*** Records Section Begins ***

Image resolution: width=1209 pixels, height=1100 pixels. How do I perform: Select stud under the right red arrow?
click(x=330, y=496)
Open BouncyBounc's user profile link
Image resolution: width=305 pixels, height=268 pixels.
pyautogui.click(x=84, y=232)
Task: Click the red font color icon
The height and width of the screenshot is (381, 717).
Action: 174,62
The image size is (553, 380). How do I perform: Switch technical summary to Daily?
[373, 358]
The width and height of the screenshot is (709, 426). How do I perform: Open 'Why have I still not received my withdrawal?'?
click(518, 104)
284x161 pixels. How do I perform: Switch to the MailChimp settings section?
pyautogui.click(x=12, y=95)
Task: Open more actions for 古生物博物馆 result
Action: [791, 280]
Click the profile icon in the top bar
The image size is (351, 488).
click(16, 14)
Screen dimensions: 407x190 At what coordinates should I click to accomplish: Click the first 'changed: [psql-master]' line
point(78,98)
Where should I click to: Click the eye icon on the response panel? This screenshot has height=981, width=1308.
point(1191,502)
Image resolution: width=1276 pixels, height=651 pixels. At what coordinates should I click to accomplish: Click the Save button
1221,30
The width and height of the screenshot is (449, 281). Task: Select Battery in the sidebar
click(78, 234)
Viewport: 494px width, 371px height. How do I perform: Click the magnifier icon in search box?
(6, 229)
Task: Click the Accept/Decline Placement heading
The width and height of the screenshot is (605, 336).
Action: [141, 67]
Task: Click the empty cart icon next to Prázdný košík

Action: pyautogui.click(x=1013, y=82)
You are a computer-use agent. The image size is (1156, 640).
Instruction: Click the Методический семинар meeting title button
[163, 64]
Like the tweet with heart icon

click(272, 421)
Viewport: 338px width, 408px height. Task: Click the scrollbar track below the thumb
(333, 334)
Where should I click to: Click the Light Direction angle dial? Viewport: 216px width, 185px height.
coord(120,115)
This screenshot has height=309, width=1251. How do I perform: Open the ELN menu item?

*** Records Section Ends ***

• [What you will do]: Print out the complete data above, character for character.

• [Task answer]:
Image resolution: width=1209 pixels, height=1100 pixels. How do I perform: Select stud under the right red arrow?
click(x=330, y=496)
Open BouncyBounc's user profile link
Image resolution: width=305 pixels, height=268 pixels.
pyautogui.click(x=84, y=232)
Task: Click the red font color icon
The height and width of the screenshot is (381, 717).
Action: 174,62
The image size is (553, 380). How do I perform: Switch technical summary to Daily?
[373, 358]
The width and height of the screenshot is (709, 426). How do I perform: Open 'Why have I still not received my withdrawal?'?
click(518, 104)
284x161 pixels. How do I perform: Switch to the MailChimp settings section?
pyautogui.click(x=12, y=95)
Task: Open more actions for 古生物博物馆 result
Action: [791, 280]
Click the profile icon in the top bar
The image size is (351, 488).
click(16, 14)
Screen dimensions: 407x190 At what coordinates should I click to accomplish: Click the first 'changed: [psql-master]' line
point(78,98)
Where should I click to: Click the eye icon on the response panel? This screenshot has height=981, width=1308.
point(1191,502)
Image resolution: width=1276 pixels, height=651 pixels. At what coordinates should I click to accomplish: Click the Save button
1221,30
The width and height of the screenshot is (449, 281). Task: Select Battery in the sidebar
click(78, 234)
Viewport: 494px width, 371px height. How do I perform: Click the magnifier icon in search box?
(6, 229)
Task: Click the Accept/Decline Placement heading
The width and height of the screenshot is (605, 336).
Action: [141, 67]
Task: Click the empty cart icon next to Prázdný košík

Action: pyautogui.click(x=1013, y=82)
You are a computer-use agent. The image size is (1156, 640).
Instruction: Click the Методический семинар meeting title button
[163, 64]
Like the tweet with heart icon

click(272, 421)
Viewport: 338px width, 408px height. Task: Click the scrollbar track below the thumb
(333, 334)
Where should I click to: Click the Light Direction angle dial? Viewport: 216px width, 185px height.
coord(120,115)
This screenshot has height=309, width=1251. How do I perform: Open the ELN menu item?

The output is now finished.